As I get older the memories of my childhood fade like I’m shaking an Etch-a-Sketch.

It’s a bit distressing, I’ve actually been considering a test for early onset dementia but I keep forgetting to make the appointment (sorry). Despite a small bunch of clear childhood memories the majority are fuzzy and kind of melded together like blue and white plasticine.


One memory that is crystal clear, however, is watching Monkey Magic on the ABC with my brother and sister.


The memories came flooding back this morning when I woke to hear that this Chinese New Year is the Year of the Monkey.


We’d hear the theme music blasting from wherever we were in the house…. “Born from an egg on a mountain top… Monkey is funky, he never stops”(I know they’re not the real lyrics, but he WAS funky and he DID act like a kid on red cordial okay?).

The three of us would have endless debates about whether the monk, Tripitaka, was male or female and about who was better; Pigsy or Sandy. We’d pretend to wear Monkey’s magic crown and give each other stuttering headaches like Tripitaka would do to Monkey when he was being a rascal.
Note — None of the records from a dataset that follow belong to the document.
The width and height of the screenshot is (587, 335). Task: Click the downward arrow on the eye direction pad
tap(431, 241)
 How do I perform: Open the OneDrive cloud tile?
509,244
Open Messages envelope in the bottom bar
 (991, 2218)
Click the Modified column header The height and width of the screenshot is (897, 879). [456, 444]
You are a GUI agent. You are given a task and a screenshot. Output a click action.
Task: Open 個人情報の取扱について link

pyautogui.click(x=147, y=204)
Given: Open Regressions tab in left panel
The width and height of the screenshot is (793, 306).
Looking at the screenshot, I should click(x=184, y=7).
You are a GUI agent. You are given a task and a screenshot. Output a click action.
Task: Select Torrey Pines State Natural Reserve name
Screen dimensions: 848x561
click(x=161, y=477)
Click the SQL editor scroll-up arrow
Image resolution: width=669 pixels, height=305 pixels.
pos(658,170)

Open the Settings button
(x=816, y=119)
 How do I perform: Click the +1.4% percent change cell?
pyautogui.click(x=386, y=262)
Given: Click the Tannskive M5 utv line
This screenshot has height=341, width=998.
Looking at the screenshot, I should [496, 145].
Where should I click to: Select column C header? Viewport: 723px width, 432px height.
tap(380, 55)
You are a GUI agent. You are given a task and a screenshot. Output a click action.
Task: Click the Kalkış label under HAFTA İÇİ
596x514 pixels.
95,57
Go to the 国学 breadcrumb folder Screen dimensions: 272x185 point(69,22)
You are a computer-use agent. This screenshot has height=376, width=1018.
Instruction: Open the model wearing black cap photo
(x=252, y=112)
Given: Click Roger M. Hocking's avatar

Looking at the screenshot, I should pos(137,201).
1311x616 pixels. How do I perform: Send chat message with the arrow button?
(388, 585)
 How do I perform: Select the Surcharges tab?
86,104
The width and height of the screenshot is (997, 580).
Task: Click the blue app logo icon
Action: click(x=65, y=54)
My elder sister, later as an adult, went on to shave her head and get the nickname ‘Tripi’ (after the Buddhist monk), my brother still knows every word to the Monkey Magic end theme song (Gandhara) and I’ve recently been dubbed the ‘Cheese Monkey’ by my partner, for my nifty ability to spot cheese at 100 metres and fly to it like a woman transported on a swift cloud.


So much of Monkey Magic makes sense when you read the Chinese Zodiac. Monkey is romantic and sociable, cheeky and curious, intelligent and hyperactive. The year of the Monkey is all about taking risks and being rebellious,… it’s a year of shake-ups and anarchy…. What a dangerously fun combination.


One of the most rebellious and anarchic nights I’ve ever had involved cheese and a fair bit of, let’s call it… ‘creative Monkey energy’.

My cousins, my brother, sister and I decided to have a fondue night, just all of us young adults. I don’t think I quite realized the amount of wine used to make a fondue but combined with the wine we were drinking, things got very loose.


The mid-fondue conversation turned to haircuts and someone produced a pair of haircutting scissors. What ensued was part fantasy, part Lord of the Flies and freaking hilarious.

Hair was being cut, a spontaneous food fight broke out and there were globs of cheese with hair stuck in them on curtains and carpets and ‘fuck-how-will-we ever-get-it-off’ places. The details are fuzzy but in that one moment we all allowed our inner monkeys to go wild.


Now that we’ve all made traditional new years resolutions and broken them… it’s time to get on board The Year of (what I’d like to modify to) The Cheese Monkey.


Shave your head, have a food fight, do a nudie run… above all shake it up, because remember -‘The nature of Monkey was irrepressible’ and with any luck you might end up on a flying cloud gnawing a hunk of Brie.